Currently I evaluate this by running predictive points at every position I have training data, and then as training data is removed gaussian processes are run on them points. I then plot the RMSE against number of data points to show how the RMSE decreases as more data training points are introduced.
My reports purpose is to advise someone with less time that they have enough data to run an accurate gaussian process. I planning on looking at percentage changes between RMSE to give a numerical point at which this occurs.
Questions
- This method does not seem to have much confidence to it and I am looking for other possible suggestions on what I could do.
- I would like to also run predictive points at points I do not have initial data training points (I have the code to run this) and quantify the accuracy of this, to my understanding I can’t use the RMSE as I haven’t always got actual data to compare the predictive points to.
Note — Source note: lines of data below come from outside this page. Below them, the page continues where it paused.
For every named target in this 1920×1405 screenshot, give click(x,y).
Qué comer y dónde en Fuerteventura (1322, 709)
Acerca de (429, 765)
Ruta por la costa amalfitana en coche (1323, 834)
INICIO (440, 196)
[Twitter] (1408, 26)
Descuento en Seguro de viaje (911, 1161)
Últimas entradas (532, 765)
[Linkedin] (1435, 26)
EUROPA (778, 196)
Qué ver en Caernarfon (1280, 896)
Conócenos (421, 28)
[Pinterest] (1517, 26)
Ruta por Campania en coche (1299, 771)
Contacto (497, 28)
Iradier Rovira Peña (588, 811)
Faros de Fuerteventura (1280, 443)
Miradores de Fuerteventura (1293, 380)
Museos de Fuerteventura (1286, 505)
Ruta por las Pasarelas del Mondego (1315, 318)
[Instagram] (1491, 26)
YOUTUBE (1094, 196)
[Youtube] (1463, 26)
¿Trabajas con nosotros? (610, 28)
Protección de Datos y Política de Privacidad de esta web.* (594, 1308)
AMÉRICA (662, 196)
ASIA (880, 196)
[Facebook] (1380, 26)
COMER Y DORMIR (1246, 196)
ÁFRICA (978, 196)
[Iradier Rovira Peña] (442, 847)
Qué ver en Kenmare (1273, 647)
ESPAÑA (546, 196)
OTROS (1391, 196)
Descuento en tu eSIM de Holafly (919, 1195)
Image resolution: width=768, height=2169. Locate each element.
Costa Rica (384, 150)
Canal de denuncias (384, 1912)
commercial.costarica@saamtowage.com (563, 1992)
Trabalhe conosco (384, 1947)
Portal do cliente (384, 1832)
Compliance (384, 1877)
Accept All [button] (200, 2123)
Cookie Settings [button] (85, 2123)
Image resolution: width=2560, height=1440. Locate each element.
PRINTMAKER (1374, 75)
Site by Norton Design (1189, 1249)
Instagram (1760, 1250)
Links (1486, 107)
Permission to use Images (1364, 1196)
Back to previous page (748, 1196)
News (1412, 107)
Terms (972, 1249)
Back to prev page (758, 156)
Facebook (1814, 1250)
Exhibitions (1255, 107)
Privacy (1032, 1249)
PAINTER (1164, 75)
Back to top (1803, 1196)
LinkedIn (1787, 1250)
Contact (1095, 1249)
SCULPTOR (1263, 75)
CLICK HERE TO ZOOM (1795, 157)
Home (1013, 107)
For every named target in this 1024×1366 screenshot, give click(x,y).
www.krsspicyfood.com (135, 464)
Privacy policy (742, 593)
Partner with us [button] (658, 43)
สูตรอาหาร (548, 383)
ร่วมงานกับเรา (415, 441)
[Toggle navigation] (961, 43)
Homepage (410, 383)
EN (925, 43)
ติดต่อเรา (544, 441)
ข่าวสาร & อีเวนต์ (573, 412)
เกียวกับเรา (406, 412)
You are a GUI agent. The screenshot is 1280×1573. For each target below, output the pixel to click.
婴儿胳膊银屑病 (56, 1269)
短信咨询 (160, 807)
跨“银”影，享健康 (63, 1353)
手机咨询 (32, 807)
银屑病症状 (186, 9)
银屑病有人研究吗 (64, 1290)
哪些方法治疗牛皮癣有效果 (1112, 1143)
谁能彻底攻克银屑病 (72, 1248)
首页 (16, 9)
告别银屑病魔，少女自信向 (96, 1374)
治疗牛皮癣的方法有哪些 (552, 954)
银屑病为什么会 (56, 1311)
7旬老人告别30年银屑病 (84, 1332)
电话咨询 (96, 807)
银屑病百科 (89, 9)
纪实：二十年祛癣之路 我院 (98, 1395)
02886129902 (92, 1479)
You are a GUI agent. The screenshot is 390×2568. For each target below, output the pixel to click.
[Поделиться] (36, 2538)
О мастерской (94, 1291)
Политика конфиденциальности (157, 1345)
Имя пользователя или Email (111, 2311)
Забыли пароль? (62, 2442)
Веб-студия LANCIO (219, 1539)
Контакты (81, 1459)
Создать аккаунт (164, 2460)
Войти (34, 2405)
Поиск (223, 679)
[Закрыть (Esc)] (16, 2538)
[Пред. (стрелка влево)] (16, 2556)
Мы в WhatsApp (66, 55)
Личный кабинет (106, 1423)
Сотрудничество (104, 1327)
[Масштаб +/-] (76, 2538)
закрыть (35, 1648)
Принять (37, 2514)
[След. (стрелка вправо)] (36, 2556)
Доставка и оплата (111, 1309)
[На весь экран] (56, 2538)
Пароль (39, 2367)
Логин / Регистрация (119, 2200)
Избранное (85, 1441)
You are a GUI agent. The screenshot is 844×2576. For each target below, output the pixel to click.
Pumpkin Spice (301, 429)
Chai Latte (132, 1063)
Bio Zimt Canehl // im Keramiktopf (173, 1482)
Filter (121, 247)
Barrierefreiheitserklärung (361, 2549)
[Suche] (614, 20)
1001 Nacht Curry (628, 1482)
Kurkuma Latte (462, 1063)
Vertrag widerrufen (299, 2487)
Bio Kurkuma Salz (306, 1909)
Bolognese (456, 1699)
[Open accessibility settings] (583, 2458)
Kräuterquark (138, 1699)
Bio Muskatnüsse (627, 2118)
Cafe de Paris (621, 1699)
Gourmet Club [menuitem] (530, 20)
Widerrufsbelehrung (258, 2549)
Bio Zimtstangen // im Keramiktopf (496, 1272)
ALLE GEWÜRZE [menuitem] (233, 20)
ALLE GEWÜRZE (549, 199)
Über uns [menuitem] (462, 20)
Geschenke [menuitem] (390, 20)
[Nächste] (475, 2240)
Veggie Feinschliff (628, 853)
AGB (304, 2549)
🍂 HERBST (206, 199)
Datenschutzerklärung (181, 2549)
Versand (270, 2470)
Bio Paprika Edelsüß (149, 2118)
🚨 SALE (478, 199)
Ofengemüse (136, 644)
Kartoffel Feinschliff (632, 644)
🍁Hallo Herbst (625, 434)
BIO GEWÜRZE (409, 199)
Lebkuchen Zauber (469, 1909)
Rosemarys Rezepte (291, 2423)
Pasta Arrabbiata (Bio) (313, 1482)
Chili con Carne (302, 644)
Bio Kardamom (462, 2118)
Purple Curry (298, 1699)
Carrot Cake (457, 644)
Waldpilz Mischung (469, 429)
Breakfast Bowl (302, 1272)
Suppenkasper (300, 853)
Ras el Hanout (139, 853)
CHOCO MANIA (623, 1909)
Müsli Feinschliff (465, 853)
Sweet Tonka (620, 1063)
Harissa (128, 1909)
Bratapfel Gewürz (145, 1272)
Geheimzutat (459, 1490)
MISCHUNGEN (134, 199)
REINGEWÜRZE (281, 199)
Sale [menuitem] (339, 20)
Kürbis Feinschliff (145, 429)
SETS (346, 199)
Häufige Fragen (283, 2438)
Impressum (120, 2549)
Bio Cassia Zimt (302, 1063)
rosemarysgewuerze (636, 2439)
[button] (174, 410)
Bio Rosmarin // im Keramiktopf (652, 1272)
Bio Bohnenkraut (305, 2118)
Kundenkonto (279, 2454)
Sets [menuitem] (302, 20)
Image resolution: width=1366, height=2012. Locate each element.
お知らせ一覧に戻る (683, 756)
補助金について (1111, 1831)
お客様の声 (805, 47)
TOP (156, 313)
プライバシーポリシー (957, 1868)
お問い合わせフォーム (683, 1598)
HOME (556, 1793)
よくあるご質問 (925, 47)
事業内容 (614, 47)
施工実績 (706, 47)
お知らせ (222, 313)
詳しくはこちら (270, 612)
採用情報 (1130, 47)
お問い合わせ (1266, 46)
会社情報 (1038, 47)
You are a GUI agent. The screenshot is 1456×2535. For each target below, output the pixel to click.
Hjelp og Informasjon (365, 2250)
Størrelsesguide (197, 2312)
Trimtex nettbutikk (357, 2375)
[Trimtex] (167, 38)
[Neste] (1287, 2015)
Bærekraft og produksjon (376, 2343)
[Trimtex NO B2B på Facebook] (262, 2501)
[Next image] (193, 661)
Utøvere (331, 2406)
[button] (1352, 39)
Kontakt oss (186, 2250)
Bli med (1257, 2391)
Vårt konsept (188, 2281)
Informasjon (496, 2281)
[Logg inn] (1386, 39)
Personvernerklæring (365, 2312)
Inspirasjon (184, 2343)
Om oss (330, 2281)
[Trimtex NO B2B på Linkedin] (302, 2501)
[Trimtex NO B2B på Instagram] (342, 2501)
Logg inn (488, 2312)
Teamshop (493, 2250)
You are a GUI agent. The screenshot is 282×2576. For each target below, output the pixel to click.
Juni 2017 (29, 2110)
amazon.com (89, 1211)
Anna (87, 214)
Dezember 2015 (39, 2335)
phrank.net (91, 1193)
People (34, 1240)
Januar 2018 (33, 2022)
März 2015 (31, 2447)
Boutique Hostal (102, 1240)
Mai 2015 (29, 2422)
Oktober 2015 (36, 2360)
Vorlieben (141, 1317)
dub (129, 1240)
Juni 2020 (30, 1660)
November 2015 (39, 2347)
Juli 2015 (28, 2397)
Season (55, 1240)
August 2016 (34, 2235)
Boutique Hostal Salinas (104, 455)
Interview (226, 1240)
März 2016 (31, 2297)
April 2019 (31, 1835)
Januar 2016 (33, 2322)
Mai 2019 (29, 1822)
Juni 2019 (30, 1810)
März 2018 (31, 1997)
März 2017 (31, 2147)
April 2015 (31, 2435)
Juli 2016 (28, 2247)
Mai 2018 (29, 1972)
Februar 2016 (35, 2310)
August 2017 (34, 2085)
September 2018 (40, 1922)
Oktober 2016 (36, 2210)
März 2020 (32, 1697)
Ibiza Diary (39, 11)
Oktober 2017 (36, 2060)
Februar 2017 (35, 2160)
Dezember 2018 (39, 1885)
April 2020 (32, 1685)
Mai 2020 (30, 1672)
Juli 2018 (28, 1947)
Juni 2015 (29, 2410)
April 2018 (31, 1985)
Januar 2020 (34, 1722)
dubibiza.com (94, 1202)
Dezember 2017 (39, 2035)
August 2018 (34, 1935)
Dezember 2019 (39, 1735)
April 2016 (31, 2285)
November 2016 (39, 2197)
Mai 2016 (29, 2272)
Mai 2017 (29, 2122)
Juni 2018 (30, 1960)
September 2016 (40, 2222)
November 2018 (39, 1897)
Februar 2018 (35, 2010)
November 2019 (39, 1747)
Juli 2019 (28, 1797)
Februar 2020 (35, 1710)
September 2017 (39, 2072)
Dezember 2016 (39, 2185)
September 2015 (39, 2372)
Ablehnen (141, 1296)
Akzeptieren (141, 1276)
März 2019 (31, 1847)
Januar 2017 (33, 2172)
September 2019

I was thinking of summing the variance of the predictive points for each time and plotting this against number of data training points. But also open to other suggestions.
- If there are any other goodness of fit methods which could be appropriate
- On another topic, I have standard deviations for my actual data set produced from the fitting and experimental process. I am currently trying to prove these are random and therefore just scalers using a runs test, however if I cannot would it be appropriate to add it to this line on the noise section or is that statistically wrong?
y_ = gp.marginal_likelihood(“y”,X=x,y=y, noise=s+error)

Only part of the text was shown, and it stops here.